For what it’s worth, there is research that shows that turmeric, the key ingredient in golden milk powder, may help with inflammation, muscle soreness after exercise, and anxiety. Cinnamon, another ingredient in the mix, may lower cholesterol — all reasons why I am more than happy to make golden milk powder, keep it next to the tea bags in the kitchen cupboard, and turn it into a hot beverage almost every afternoon. (Plus, and this is key: I think it's delicious.)

But there are limitations to the research on the active ingredients in these and all manner of spices, and while plenty of pharmaceutical websites are going to urge you to consider taking them as a supplement and plenty of recipe blogs will suggest your cooking with them can help treat your maladies, I am really wary of any of this kind of thing — not just for legal reasons (I am not a doctor, not a dietician, etc etc), but because I think that that all the pronouncements and judgments around "healthy food" get really messy really fast.

Indeed, we often find ourselves in the trap of "healthism," where what we cook and what we eat, particularly for breakfast, are tied up in moralism and pseudoscience.

That's in part why I'm writing this newsletter, so we can untangle some of these stories and try to find some pleasure and strength and justice in our mornings. If you like to cook — and I like to cook — and if you like to eat — my god, I love to eat — Second Breakfast has some thoughts about what’s on the menu in the morning and why.

ANYWAY. Here is my recipe for golden milk powder:

Golden Milk Powder
Makes about 20 servings

4 Tbsp turmeric
2 tsp ginger (plus more to taste)
2 tsp cinnamon (plus more to taste)
1 tsp ground black pepper (plus more to taste)
1/8 tsp ground nutmeg (plus more to taste)
1/8 tsp ground clove (plus more to taste)
1/8 tsp cayenne, optional (or more to taste)

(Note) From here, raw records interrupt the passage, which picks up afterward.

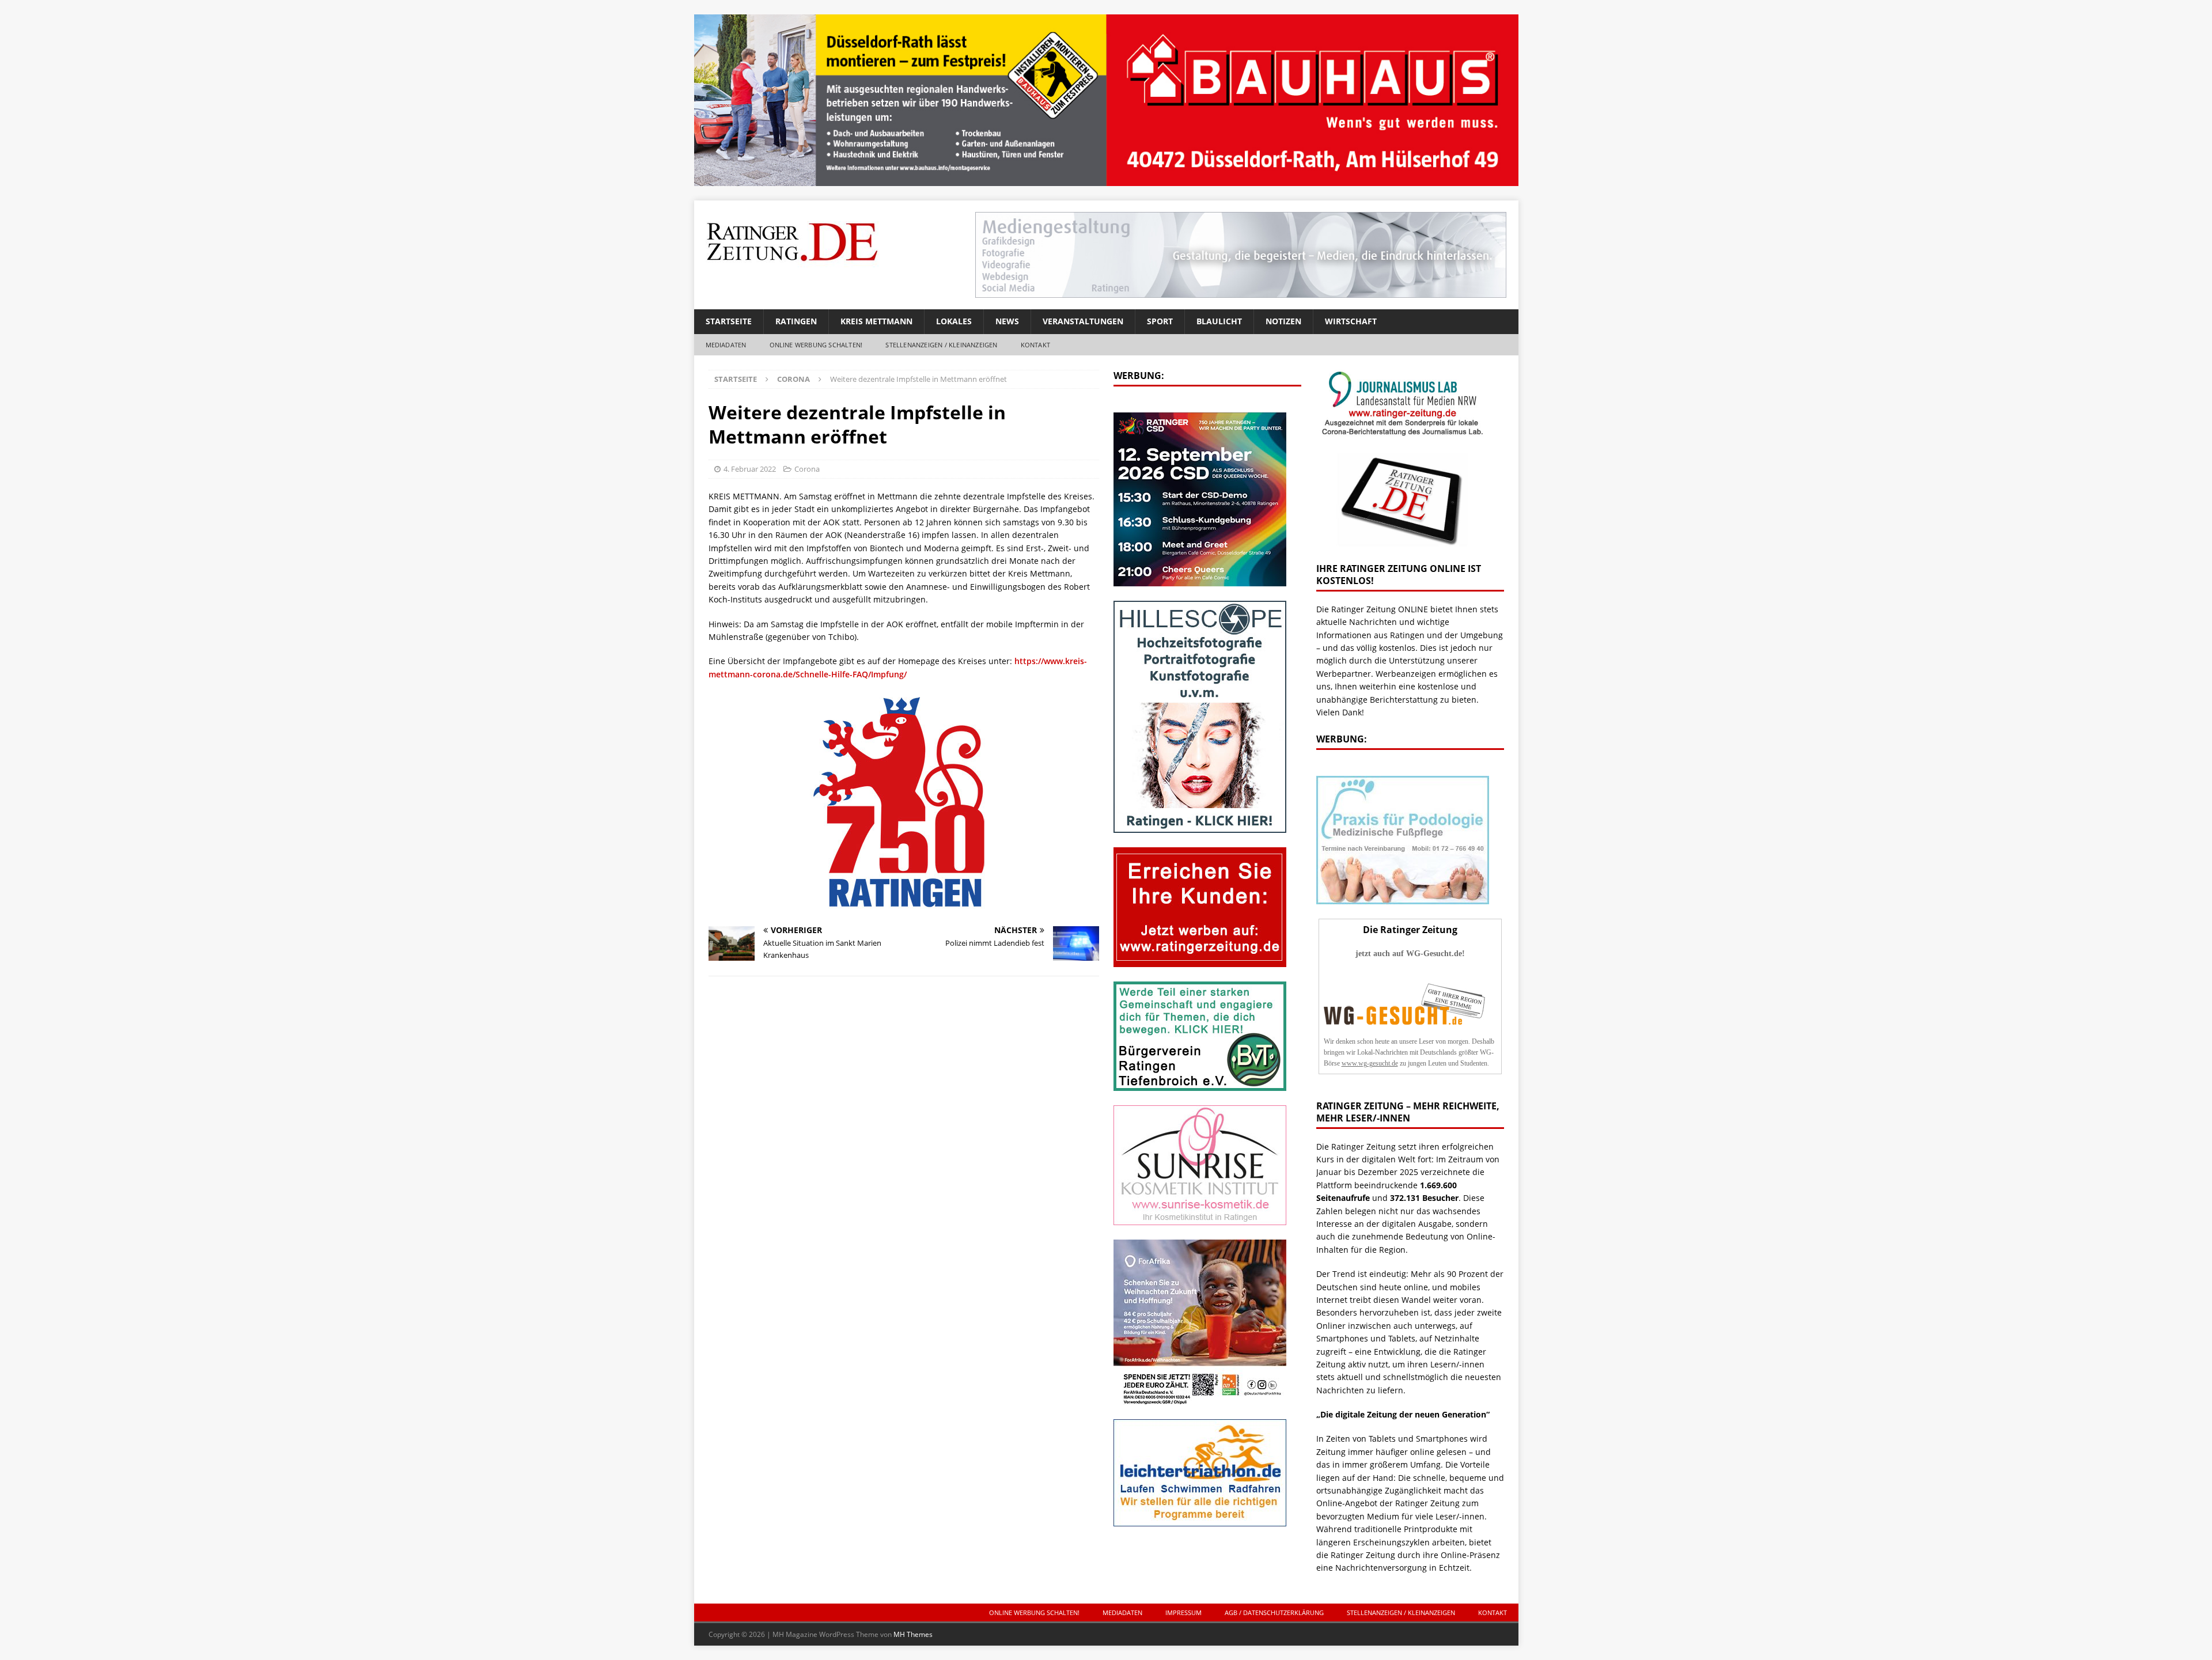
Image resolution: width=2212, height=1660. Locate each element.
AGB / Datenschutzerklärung (1274, 1612)
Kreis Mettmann (876, 321)
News (1007, 321)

To make mix, add all the spices to a small jar and shake or stir thoroughly to combine. This will keep at room temperature up to 3 months, but if, like me, you use it daily, you'll probably be making a batch every couple of weeks.

To make a drink, add 1 heaped tsp of the golden milk powder and 1-2 tsp sweetener (optional) to a mug that you don't mind being stained yellow. Add boiling water from the kettle and a splash of milk (dairy or non-dairy — you choose). Or, for a milkier drink, add the milk powder and sweetener to a saucepan, along with two tsp of water. Stir til combined, then add a cup of milk of your choice and whisk, heating over medium heat until hot — but not boiling. Drink as is or — and this seems to be pretty popular these days — you use take this golden milk in your coffee.

This recipe also works as a spice mix to add to vegetables, sauces, smoothies, and muffins — look for a recipe for the latter in June.